Would have stuck with Windows, if it weren't for the fact that Microsoft has been channeling the spirit of an overly controlling parent.
Not what you asked for but as someone else who used W11 IOT as a daily driver, CachyOS is fantastic. It's just Arch Linux with really strong gaming first additions.
Haven't had a hitch.
Eh... aren't most of the largest corporations contributing to Linux already? I'm not sure what you need beside Google, Meta, Microsoft, Amazon, Oracle, Samsung, etc https://www.linuxfoundation.org/about/members
Those companies aren't exactly releasing consumer-facing distro's, though.

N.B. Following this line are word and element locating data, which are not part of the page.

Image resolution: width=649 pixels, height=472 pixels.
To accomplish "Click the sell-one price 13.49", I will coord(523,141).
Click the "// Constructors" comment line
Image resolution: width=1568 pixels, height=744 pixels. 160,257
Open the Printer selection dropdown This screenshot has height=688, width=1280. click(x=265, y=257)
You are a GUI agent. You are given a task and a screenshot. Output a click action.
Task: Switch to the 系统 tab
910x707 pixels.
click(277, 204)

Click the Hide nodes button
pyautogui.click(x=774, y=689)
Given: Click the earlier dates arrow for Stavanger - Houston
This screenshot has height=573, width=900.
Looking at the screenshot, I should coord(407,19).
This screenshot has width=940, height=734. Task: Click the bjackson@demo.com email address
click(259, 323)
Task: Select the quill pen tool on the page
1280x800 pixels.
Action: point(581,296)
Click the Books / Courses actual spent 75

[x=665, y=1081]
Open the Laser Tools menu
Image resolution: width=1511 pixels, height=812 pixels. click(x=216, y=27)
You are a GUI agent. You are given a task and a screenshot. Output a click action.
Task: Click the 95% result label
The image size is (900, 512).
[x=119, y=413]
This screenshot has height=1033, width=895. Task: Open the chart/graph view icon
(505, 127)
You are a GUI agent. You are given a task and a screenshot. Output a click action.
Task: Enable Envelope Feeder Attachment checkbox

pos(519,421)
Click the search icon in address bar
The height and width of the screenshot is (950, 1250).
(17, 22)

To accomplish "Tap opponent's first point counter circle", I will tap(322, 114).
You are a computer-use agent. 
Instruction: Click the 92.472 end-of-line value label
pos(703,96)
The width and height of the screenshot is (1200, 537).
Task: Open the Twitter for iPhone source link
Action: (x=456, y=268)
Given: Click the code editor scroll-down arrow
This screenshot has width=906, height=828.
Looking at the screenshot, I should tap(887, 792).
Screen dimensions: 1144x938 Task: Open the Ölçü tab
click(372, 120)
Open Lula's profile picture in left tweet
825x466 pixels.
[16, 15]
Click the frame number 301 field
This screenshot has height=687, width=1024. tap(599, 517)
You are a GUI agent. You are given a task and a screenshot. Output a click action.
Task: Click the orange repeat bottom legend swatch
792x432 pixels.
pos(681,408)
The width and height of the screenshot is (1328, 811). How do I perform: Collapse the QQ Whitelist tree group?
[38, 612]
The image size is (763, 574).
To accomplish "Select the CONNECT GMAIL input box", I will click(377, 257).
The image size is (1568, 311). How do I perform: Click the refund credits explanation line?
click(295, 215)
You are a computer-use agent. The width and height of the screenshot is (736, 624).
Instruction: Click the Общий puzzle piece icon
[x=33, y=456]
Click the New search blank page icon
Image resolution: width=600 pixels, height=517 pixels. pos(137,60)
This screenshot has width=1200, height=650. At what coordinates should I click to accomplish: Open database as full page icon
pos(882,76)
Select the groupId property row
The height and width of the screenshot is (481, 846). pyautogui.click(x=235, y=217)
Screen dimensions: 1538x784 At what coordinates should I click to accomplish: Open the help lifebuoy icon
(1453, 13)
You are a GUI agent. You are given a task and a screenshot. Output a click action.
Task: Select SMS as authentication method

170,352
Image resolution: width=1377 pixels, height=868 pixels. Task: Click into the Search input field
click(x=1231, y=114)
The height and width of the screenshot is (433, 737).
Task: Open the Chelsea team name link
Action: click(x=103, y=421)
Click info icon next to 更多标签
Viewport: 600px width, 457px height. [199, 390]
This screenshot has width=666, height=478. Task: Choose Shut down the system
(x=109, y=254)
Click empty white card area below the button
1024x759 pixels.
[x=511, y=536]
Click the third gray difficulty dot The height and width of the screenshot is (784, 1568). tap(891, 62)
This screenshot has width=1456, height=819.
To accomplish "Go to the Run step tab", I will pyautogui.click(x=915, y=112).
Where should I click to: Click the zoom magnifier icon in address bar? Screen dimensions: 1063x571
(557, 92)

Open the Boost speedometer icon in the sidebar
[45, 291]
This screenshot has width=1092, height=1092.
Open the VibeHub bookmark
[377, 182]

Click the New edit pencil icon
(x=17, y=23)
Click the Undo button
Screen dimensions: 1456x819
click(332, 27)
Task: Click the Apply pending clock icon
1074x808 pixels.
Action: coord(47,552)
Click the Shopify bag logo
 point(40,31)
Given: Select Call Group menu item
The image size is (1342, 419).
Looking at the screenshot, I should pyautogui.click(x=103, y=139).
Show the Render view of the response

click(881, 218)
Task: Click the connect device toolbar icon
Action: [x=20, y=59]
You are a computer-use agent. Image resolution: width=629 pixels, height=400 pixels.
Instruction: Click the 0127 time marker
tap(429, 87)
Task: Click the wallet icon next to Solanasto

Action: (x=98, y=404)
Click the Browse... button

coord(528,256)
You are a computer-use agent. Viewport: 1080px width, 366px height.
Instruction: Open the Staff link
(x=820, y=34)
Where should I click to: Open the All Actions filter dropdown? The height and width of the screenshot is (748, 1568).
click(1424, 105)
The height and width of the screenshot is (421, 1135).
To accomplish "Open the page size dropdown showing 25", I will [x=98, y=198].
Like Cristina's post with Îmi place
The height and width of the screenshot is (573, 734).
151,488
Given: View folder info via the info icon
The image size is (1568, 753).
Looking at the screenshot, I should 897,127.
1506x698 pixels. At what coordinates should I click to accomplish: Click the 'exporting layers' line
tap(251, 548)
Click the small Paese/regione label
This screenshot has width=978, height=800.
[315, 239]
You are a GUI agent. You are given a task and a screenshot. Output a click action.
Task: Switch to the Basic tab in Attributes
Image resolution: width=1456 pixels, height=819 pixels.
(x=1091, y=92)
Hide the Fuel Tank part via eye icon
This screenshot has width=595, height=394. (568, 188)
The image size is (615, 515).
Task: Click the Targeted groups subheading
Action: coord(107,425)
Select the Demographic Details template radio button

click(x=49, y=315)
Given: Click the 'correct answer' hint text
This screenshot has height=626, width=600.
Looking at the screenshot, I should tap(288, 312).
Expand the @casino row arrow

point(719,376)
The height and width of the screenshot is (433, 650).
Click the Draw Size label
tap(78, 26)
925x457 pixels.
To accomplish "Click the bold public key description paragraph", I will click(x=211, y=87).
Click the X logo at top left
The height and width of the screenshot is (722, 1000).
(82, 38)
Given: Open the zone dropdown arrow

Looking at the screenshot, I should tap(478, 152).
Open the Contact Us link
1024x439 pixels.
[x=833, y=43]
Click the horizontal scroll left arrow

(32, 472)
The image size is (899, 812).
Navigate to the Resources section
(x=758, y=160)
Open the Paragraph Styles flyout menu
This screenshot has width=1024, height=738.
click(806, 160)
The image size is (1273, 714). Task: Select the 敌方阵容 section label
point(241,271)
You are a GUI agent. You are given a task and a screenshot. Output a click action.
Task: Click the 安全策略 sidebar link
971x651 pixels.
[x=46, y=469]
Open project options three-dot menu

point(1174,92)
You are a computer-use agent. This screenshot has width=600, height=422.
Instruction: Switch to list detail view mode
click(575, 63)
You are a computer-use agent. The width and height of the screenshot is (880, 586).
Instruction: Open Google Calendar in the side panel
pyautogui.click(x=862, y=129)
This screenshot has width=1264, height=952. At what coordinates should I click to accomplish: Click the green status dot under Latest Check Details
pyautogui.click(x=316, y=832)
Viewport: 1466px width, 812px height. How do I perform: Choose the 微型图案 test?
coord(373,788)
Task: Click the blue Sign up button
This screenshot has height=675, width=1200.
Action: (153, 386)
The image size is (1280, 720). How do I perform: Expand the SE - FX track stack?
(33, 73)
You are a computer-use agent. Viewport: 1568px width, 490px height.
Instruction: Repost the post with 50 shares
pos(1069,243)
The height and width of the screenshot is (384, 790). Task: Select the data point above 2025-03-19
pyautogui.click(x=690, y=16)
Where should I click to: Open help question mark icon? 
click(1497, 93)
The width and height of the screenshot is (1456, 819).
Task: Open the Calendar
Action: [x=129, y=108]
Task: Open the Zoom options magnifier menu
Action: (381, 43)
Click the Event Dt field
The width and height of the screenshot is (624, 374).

True, but would one want to have a BigTech labels on their Linux distribution? Wouldn't that kind of miss the point and bring us back to e.g. ChromeBooks?
Maybe. As it stands Valve is rather open with their implementation, but who's to say it will remain indefinitely so.
I do get the desire, though. I've gone to Bazzite and Fedora and – even though it's a lot better than just a year ago – it still requires some commandline tweaking. It isn't entirely smooth sailing yet.
Will SteamOS be? I do have some doubts.
FWIW been using SteamOS on the SteamDeck for ~3 years now and from gaming to tinkering, no major problems. Never had to tinker hard or re-install. A couple of time it didn't suspend properly or I had to hold power button of to force a shutdown but that's about it.
I doubt Valve would back of from the openness because that's their one single advantage.
Not on the short term, but who knows. If SteamOS becomes a major player in the PC space, at a post-GabeN Valve–
But that will take many more years, if ever it does happen. I do think it is a legitimate reason to be somewhat cautious.
Right, better be safe than sorry. The important point though IMHO that with Proton and now FEX they have shown that compatibility layers are not that costly or complex :
So... I don't want to diminish how amazing that is, technically speaking, but we now all know it's feasible. Initially it looks like supporting an entire OS architecture was ridiculous (and it was, emulation was just "good enough" for games that were some years old and for much more powerful machine) until somebody tried "just" swapping or fixing the right API (i.e. DirectX) and ... that was actually OK.
Again, it's a TON of work. A lot of it also comes from Wine. But... now we now why it works and how to do that. Even if Valve were to lock SteamOS, that knowledge wouldn't be lost on the broader community.
PS: they briefly mention this during the Tested video (sorry YouTube only) on the new hardware.
I have a reasonable amount of faith in Valve. I think their rising tide lifts Linux as a whole, so that's good.
Me too, they just keep on investing in interrop and I'm all for that.
Those contribute to Linux, but not Desktop Linux and not at all gaming on Linux.
I'm a bit too lazy to check for the entire stack I admit but I bet a lot of those actually do. Still to do a quick check Google for examples is on https://ev.kde.org/supporting-members/
They said there’s still a lot of work for them to do with SteamOS before it's usable on all PCs. I wouldn’t hold my breath especially if you’re on NVIDIA, especially if it’s older than RTX-es. Besides, when SteamOS is ready for general public, the desktop Linux experience is elsewhere regardless of the distribution.